La estrepitosa caída de Manuel Adorni, quien se vio obligado a presentar su renuncia indeclinable a la Jefatura de Gabinete cercado por sospechas de corrupción, trajo a la memoria colectiva un brutal vaticinio.
El exfuncionario abandonó Balcarce 50 acorralado por la Justicia y repudiado por diversos sectores sociales. En este escenario de humillación pública, las redes sociales recordaron la letal advertencia que un emblema de la cultura popular argentina le lanzó en la cara cuando el ahora investigado se creía intocable.
El desplome del dirigente libertario reactivó viejos archivos de sus disputas mediáticas. El quiebre definitivo en la aceptación pública del exvocero comenzó a gestarse hace un par de años debido a su soberbia, confirmándose hoy que “Serás olvidado”: la lapidaria declaración de Fernando Signorini sobre Manuel Adorni terminó transformándose en una implacable realidad política.
El desprecio a Diego Maradona y la maldición que se cumplió
El origen de la feroz enemistad se remonta al 13 de agosto de 2024, durante el «Día del Zurdo». En aquella conferencia de prensa, Adorni decidió homenajear a deportistas y artistas zurdos emblemáticos como Lionel Messi, Emanuel Ginóbili, Guillermo Vilas, Gustavo Cerati y Charly García, omitiendo deliberadamente a Diego Armando Maradona bajo el argumento de que los nombrados «sí aportaron a la grandeza de la Argentina». Al ser cuestionado por los periodistas, el exfuncionario tiró un cínico «Ah… sí, era zurdo» y huyó del salón. Aunque luego ensayó disculpas poco convincentes alegando una «mala interpretación», el daño ya estaba hecho.

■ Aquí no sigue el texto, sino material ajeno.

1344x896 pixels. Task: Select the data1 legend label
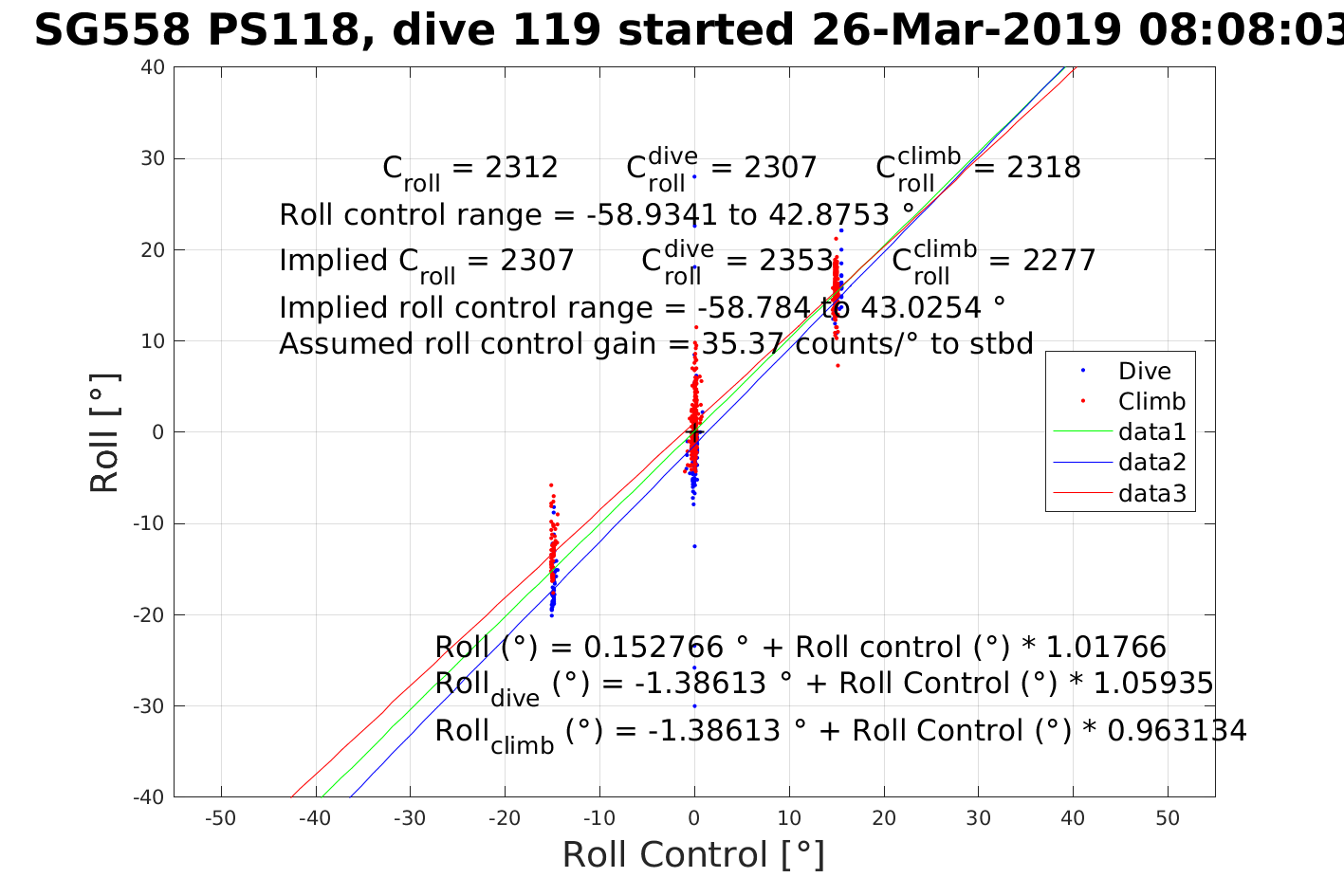tap(1151, 432)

Ante semejante ninguneo al revulsivo capitán de la Selección de 1986, Fernando Signorini, el histórico preparador físico del «Diez», salió al cruce de forma implacable con una frase que hoy resuena con fuerza en los pasillos de la Casa Rosada: “Adorni, vos serás olvidado en el trayecto del velorio al cementerio”. Dos años después, el destino le cobró la factura al exjefe de ministros, quien se retira de la gestión pública por la puerta trasera y envuelto en un escándalo de proporciones mayúsculas.
Aviones privados, propiedades en Caballito y la inminente salida de YPF
El calvario definitivo del exvocero comenzó en marzo de 2026, cuando fue fotografiado junto a su esposa a bordo de un vuelo presidencial rumbo al foro financiero “Argentine Week”. Su insólita defensa pública (“Yo quería que mi mujer me acompañe porque vengo una semana a deslomarme acá”) desató la furia social e inició una auditoría exhaustiva de su declaración jurada. La investigación penal posterior detectó llamativos viajes de placer a Nueva York y Punta del Este cotizados en miles de dólares, además de la sospechosa compra de un costoso inmueble en el barrio porteño de Caballito, cifras que resultan imposibles de financiar con su sueldo oficial.
Tras sostener frenéticas reuniones de emergencia, el asediado funcionario tuvo que dimitir de inmediato a la vocería y a la Jefatura de Gabinete, cediendo su silla a Diego Santilli. Sin embargo, el calvario judicial apenas comienza: la Justicia ahora tiene la mira puesta sobre sus movimientos financieros y se espera que en las próximas horas sea eyectado también de la dirección de YPF, sellando el olvido absoluto de quien pretendió desafiar la memoria de los ídolos populares.